Cheney formou um gabinete que opera como uma Casa Branca paralela. Mais ainda do que seu patrão nominal, ele é o grande defensor da autoridade do Executivo. Um dos ingredientes do poder Executivo irrestrito é o sigilo, e Dick Cheney vem sendo o sumo sacerdote do sigilo no ramo mais sigiloso do governo do qual se tem memória.
Algo que chamou minha atenção mais de uma vez nesta semana, na medida em que sou jornalista com experiência em trabalhar em Moscou, foram as semelhanças desconcertantes entre a administração americana atual e o Politburo soviético de anos atrás.

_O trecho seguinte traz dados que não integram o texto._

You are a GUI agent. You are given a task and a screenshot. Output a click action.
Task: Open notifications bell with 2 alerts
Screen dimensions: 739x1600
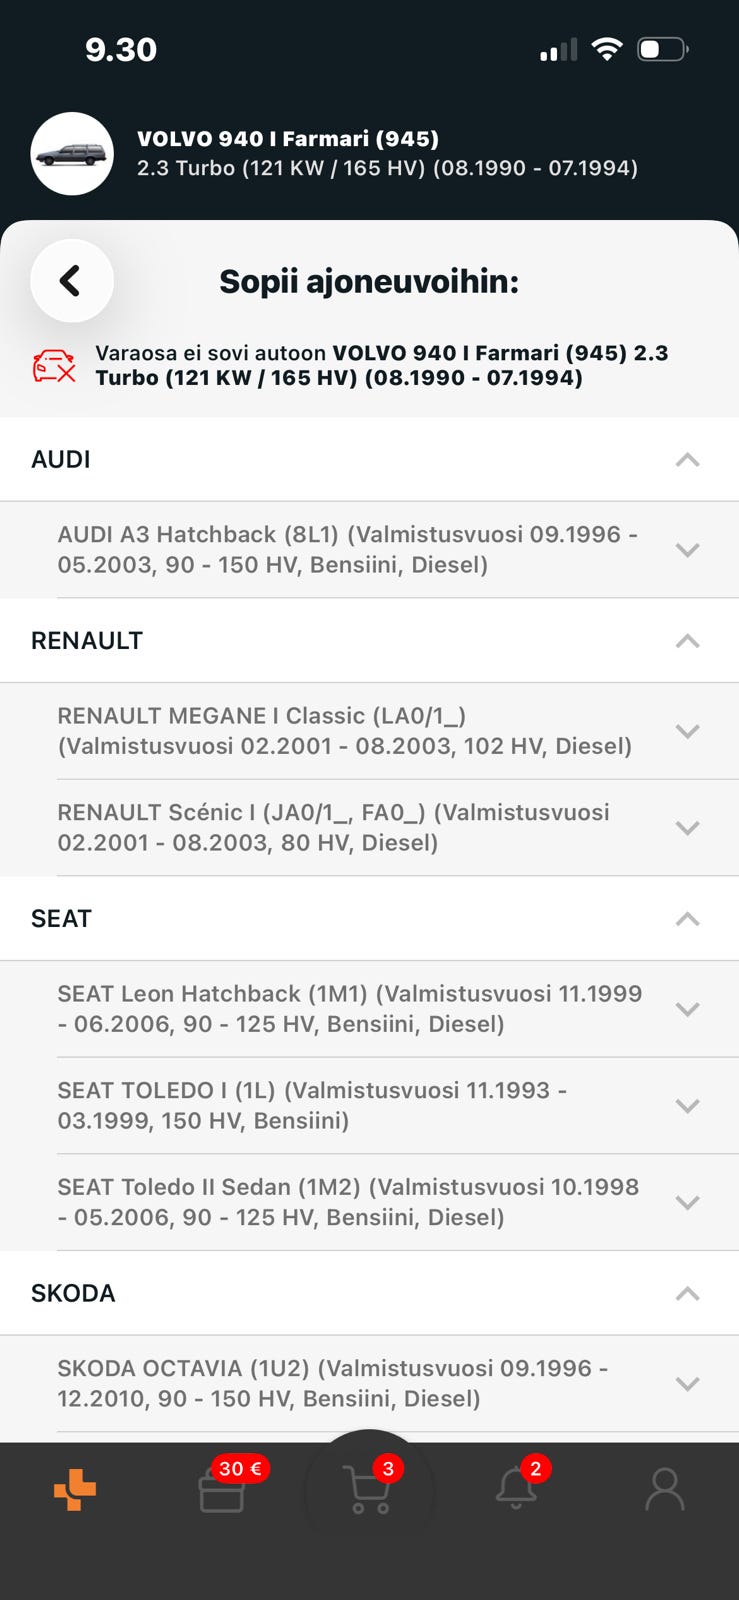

"Você não sabe de nada, mas compreende tudo", costumávamos dizer, fazendo referência ao Kremlin. Algo semelhante se passa hoje em Washington. É claro que os EUA não são um Estado totalitário. Mas alguns aspectos da Casa Branca atual -o desdém que ela dedica ao Congresso e à imprensa, que beira o desprezo, sua mania incansável de apresentar tudo sob sua versão própria e tendenciosa, a supressão que faz das visões contrárias à sua (sobre o aquecimento global, por exemplo)-, soam estranhamente familiar.
A diferença é que o Kremlin mandava prender seus dissidentes ou então os internava em hospitais psiquiátricos. A turma de Bush e Cheney apenas os ignora.
Para os democratas, é claro, Cheney é o co-autor -de quem não se pode cobrar responsabilidade- de todos os desastres que a Casa Branca de Bush já infligiu ao país.
E, para os estrangeiros, Cheney se tornou a personificação de tudo o que não gostam nos EUA. Seu olhar duro e desdenhoso, o pouco caso que manifesta em relação a organismos internacionais incômodos, como a ONU, fizeram dele uma caricatura do moderno "Americano Feio".
Então, o que pode ser feito com esse vice-presidente problemático, ainda mais impopular do que seu patrão? Até mesmo o ultraleal George W. Bush já deixou transparecer o incômodo sentido com a demora em Cheney de vir a público sobre o que aconteceu. Encorajados com isso, alguns sonhadores começaram a pedir que Cheney renuncie. Mas o mundo terá que engolir seu desapontamento. A realidade é que a posição do vice é inexpugnável.
A menor das razões disso é que, apesar de todas suas falhas, Cheney personifica o único trunfo forte que os republicanos vão carregar com eles para as eleições delicadas: a percepção que se tem de que possuem capacidade superior de caçar os terroristas e garantir a segurança do país.
Muito mais importante, porém, é a influência que Cheney exerce. Colocar o vice de escanteio, mesmo utilizando o disfarce de seus supostos problemas cardíacos, constituiria confissão de erro da parte de Bush, algo que vai contra a própria natureza do presidente. Foi por isso que Bush manteve Donald Rumsfeld no Pentágono, apesar de Abu Ghraib. E é por isso que ele vai manter Dick Cheney como vice.